Engenco Limited
- Company type: Public
- Traded as: ASX: EGN
- Industry: Industrial engineering
- Founded: 1989
- Founder: Michael Coote
- Headquarters: Perth, Australia
- Area served: Worldwide
- Key people: Dale Ephinstone (Chairman & majority shareholder) Vincent De Santis (Director & large minority shareholder) Kevin Pallas (Managing Director & CEO)
- Revenue: A$133.8 million (2015)
- Operating income: (A$30.1 million) (2015)
- Net income: (A$32.7 million) (2015)
- Total assets: A$89.6 million (2015)
- Total equity: A$44.9 million (2015)
- Number of employees: >500
- Divisions: Power & Propulsion Rail & Road
- Subsidiaries: CERT Convair Drivetrain Gemco Rail Greentrains Momentum
- Website: www.engenco.com.au

= Engenco =

Engenco Limited is an Australian engineering company with operations in Australia, Asia, Europe and America. It is listed on the Australian Stock Exchange.

==History==
Engenco was founded as Global Turbocharger Specialists Australia by Michael Coote in 1989 providing diesel engine spare parts. It was renamed GTSA Engineering and later Coote Industrial.
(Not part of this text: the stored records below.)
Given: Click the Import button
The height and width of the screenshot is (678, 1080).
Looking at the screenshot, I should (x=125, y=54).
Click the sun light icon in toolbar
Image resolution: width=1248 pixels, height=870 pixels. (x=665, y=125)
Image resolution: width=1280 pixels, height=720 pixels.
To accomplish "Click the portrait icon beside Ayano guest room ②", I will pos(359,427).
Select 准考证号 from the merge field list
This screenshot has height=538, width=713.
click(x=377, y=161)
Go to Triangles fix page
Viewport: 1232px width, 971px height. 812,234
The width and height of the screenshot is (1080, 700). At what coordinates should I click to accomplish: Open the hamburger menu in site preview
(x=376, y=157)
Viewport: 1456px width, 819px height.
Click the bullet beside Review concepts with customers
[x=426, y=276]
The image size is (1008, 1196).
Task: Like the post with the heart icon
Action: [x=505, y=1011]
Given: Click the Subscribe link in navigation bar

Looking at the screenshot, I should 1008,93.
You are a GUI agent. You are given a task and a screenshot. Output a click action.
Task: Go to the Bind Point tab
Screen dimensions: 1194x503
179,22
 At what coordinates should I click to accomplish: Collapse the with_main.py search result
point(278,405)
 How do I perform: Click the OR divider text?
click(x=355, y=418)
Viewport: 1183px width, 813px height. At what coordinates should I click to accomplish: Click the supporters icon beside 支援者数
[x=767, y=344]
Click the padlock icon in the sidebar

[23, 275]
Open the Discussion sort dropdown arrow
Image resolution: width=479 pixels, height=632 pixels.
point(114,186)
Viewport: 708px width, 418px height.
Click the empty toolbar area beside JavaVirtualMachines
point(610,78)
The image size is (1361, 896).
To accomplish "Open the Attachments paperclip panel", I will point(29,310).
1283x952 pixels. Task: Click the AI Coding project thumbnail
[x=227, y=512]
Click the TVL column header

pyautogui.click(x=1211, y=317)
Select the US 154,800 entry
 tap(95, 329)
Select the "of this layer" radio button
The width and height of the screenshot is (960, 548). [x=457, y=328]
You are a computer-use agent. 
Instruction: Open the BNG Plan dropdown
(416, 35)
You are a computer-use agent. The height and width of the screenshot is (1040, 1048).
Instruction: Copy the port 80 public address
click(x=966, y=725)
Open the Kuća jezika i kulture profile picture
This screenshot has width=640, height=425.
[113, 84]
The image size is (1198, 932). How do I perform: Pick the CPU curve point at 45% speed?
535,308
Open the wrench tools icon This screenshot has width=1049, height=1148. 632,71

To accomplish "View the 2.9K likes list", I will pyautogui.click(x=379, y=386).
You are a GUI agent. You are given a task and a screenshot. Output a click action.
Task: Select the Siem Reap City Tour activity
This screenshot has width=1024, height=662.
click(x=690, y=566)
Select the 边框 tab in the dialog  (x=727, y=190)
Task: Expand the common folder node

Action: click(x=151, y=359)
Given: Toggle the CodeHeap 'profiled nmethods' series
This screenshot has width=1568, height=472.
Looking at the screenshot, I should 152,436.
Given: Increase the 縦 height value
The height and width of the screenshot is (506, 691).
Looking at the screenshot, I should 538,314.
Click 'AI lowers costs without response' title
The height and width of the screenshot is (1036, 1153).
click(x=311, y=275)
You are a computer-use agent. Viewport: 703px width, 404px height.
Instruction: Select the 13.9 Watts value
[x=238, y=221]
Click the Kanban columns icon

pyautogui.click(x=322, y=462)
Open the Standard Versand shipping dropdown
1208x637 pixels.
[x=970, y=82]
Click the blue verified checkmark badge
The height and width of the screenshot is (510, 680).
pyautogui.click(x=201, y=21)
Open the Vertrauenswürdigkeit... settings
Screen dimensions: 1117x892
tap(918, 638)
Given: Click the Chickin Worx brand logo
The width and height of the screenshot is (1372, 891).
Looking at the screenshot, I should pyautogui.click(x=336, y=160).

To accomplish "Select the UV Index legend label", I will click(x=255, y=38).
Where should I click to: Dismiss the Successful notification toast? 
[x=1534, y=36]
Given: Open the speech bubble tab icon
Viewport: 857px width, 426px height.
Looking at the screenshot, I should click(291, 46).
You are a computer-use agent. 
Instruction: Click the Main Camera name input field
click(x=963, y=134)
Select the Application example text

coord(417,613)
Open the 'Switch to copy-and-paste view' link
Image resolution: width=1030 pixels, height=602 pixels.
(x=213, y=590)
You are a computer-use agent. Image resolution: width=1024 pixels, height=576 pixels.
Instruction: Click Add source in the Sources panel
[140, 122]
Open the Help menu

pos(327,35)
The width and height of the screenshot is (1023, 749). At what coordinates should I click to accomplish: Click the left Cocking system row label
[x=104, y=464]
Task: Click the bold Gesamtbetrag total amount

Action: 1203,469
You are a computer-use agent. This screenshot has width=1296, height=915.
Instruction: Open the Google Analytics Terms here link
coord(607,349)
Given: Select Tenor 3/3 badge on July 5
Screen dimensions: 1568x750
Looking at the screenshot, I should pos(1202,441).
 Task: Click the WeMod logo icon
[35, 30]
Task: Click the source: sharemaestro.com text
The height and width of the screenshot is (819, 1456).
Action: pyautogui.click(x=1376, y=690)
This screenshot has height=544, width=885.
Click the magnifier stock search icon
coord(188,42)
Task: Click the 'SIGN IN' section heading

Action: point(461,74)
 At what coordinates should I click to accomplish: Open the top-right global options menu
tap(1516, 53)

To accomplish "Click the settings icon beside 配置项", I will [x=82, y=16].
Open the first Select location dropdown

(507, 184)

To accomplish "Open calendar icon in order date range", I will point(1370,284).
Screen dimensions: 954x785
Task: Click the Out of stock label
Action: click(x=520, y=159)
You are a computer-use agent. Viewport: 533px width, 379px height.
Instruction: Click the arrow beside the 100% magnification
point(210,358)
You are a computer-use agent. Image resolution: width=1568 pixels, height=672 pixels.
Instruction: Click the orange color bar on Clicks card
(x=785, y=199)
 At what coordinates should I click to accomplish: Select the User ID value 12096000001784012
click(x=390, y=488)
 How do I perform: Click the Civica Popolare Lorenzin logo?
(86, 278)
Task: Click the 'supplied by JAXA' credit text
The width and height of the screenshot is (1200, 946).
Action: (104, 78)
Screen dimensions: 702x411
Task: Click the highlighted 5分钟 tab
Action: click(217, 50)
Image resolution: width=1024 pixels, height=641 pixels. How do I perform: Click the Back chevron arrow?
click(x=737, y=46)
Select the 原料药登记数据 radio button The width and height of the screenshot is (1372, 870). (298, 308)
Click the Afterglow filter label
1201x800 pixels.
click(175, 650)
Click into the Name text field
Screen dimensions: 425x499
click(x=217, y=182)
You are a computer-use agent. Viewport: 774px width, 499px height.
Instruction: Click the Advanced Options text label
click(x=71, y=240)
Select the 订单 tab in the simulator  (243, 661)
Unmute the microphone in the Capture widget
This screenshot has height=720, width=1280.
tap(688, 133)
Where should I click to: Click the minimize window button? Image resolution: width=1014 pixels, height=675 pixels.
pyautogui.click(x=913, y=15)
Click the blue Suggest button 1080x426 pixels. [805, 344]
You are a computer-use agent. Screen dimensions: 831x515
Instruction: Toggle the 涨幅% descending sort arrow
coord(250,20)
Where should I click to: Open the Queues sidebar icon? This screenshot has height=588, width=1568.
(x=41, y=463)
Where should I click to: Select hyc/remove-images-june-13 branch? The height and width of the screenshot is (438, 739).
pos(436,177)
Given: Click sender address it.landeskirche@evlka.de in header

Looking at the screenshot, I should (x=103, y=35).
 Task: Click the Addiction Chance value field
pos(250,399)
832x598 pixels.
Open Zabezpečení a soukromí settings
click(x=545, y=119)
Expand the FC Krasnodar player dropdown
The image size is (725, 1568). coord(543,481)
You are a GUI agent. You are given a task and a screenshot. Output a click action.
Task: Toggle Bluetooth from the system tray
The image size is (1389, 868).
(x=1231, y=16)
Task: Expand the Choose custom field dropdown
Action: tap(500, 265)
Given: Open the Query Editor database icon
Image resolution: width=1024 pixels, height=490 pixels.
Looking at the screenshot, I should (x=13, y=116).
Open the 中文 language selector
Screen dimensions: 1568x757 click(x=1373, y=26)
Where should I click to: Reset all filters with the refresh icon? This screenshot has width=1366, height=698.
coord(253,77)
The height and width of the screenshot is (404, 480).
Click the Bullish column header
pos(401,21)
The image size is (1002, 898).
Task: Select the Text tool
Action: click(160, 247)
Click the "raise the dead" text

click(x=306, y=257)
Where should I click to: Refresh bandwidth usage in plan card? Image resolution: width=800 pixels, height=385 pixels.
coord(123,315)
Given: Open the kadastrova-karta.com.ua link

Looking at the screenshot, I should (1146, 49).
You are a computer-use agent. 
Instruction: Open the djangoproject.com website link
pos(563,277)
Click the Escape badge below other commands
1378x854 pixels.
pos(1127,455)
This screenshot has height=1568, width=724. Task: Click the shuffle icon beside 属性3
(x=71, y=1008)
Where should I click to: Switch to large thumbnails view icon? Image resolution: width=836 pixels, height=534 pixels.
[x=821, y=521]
In December 2006 Coote Industrial was listed on the Australian Stock Exchange. In November 2010 Coote Industrial was renamed Engenco.

==Subsidiaries==
As at June 2015 its subsidiaries were:
- Centre for Excellence in Rail Training (CERT)
- Convair Engineering (Convair)
- Drivetrain Power and Propulsion (Drivetrain)
- Gemco Rail
- Greentrains
- Momentum

Previous subsidiaries include:
- South Spur Rail Services
- Southern & Silverton Rail

==Takeover offer==
In December 2012 chairman Dale Elphinstone, who was the largest shareholder with a 37.6% stake, made a takeover offer for all the shares in the company. The takeover offer was unsuccessful with Elphinstone only having taken his shareholding up to 65.1% when the offer closed.